Sunday, August 15, 2021

A Once in a Lifetime Test of Courage

Grover C. Williams 1939

Friday night in Atlanta, the war was over and a festive atmosphere pervaded the city. After a night on the town, 35-year-old Grover Williams and a buddy were looking for a room. They stopped by the 15-story Winecoff Hotel but were told it was already full for the night. No vacancy. So they walked a short distance to the corner of Houston and Pryor Streets and checked into the Avon Hotel. 

When silence finally descended on the city, the men were safe in the Avon. Then came the commotion on Peachtree Street: a cacophony of screams and sirens. One man said it sounded like the crowd at a football game. 

Out of the Army and back on the job with Atlanta's Coca-Cola Bottling Company, Williams and his buddy went to investigate. What they saw shocked Williams into a life of silence on the subject. 

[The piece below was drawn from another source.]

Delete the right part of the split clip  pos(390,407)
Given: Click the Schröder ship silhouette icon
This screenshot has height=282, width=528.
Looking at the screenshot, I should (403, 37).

The Winecoff Hotel December 7, 1946

A scene of horror played out before a growing crowd on Peachtree Street. Fire was working its way up the Winecoff, forcing guests out of their windows. They saw a shower of window screens, suitcases, broken glass - and bodies - falling from the hulking brick structure. 

A once in a lifetime test of courage lay before the two men. His buddy peeled off, done for the night, but Grover Williams stepped up. He helped Atlanta firefighters with a net on the Peachtree Street side of the building. Suddenly, Dr. Bob Cox, 33, and his three-year-old son struck the net from high above. Dr. Cox's head struck the net's rim, killing him,  but his son, little Bob, landed on the net and was scooped up by Williams, who took him to an ambulance bound for Grady Hospital.  

Williams worked 36 years for the Coca-Cola Bottling Co. in Atlanta.
 
Whatever else Williams saw and did that night died with him in 1996. He never spoke about the Winecoff fire. He only revealed the story of the net rescue forty-eight years later when he met the one person whose right-to-know outweighed his own need to repress the whole experience: little Bob Cox, all grown up, and a physician like his father. The two men met in 1994 when a historical marker was dedicated at the site of the Winecoff, honoring the fire's 119 victims and the firefighters who saved the rest.
 To Bob Cox, Grover Williams told his story. Cox wrote in 2021, "he (Williams) was emotionally touched when he met a person he had helped survive. It was a special time for both of us."